Despite the small stature of Penn’s diving program, Hartje and Stein stand taller than most

· February 19, 2014, 6:57 pm   ·  Updated February 19, 2014, 11:30 pm

Laura Francis | DP

Senior diver Will Hartje has never let the size of Penn’s program deter him. Hartje had a strong performance against La Salle on Senior Day and placed well in the Ivies.


Swim meets are known for being close affairs. Individual events are often contested by tenths of a second, and the meets themselves often come down to just a few points.

However, on a team that is over 30 members strong, only two Quakers have been getting a crack at the 38 points that are available in the meets’ two diving events.

Senior Will Hartje and freshman Jack Stein are two of three individuals in the Penn men’s diving program, and fortunately for the Quakers, these two have risen to the challenge admirably.

While other programs generally compete with three divers, Penn has made do with just two Florida natives ever since its third diver, sophomore Peter Magliulo, got injured over winter break.

Hartje and Stein have been impressive all year and have given the Quakers an early edge in several meets.

“Even though we are small in comparison to other programs, we still have great opportunities to really have an effect on the outcome of any meet,” Hartje said. “We are kind of like the kickers on the football team, just as influential to the score, but few in number.”

Against the best that the Ivy League can throw at them, both Stein and Hartje still put in quality performances.

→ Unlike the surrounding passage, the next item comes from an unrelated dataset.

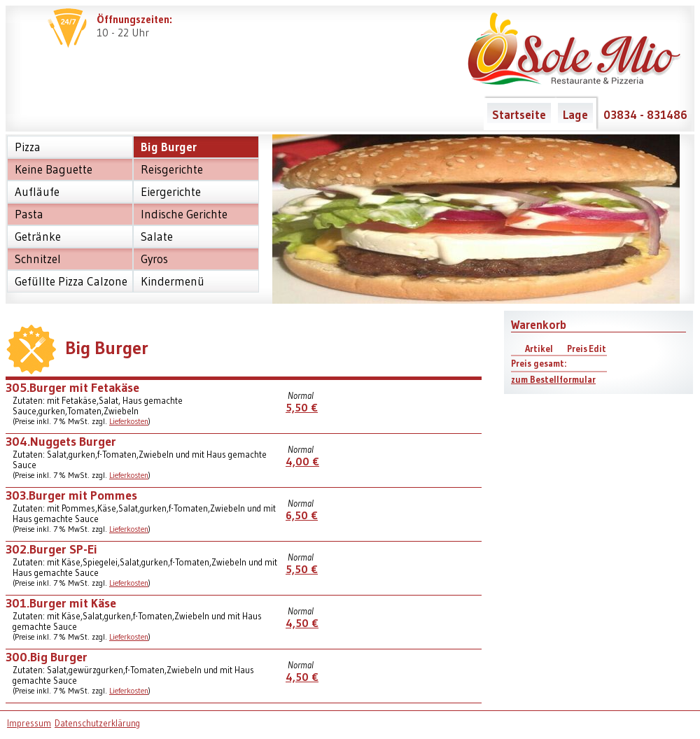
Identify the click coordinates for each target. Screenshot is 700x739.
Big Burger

In the meet against Harvard, Stein took first in the one-meter dive, while Hartje took fourth in the three-meter event. Outside of Ivy competition, these two have also been dominant. On Senior Day against La Salle, Hartje took the top spot for Penn in both events and was first overall in the three-meter dive.

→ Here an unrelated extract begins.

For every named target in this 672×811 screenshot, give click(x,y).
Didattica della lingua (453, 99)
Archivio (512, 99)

In addition to the bond formed by being part of a small, specialized group of athletes, Hartje and Stein share another common denominator: They competed against each other in high school.

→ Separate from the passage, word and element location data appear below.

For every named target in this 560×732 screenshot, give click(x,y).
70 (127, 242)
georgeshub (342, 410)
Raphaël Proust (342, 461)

“I guess it just goes to show you have to keep your friends close, but your enemies closer.” Hartje said of his past competions with Stein. “But in all seriousness, having Jack here to push me has been really important to me getting the most out of every practice and every dive.”

In addition to pushing his diving partner, Stein has proven to be a catalyst for the diving team’s remarkable turnaround. Last year, Penn failed to win an individual diving event all season. This year, the Quakers have barely gone a meet where they didn’t win at least one individual event, all thanks to Stein’s efforts.

“It’s a great feeling being a position where we expect to do well.” Hartje said. “A year ago we were just focused on not giving up too many points, whereas this year we go out there expecting to do well.”

With the Ivy championship meet fast approaching, the men of the Penn diving team are looking to take a swing at some of the big names that sit atop the Ancient Eight. The Quakers will undoubtedly be helped by the return of Magliulo, who has been training in order to get healthy for the final meet of the season.

“The pressure of the Ivy championships is huge,” Hartje said. “It’s one thing to compete at the state level in high school, but this level of competition is just a whole different animal. Even though it’s still just a pool and a diving board, there is something about the meet that just changes everything.”

However, if the Red and Blue continue to perform the way they have all season, then there really is no limit to what they can do at the championship meet.

After all, Harjte is right: It’s just a pool and a diving board.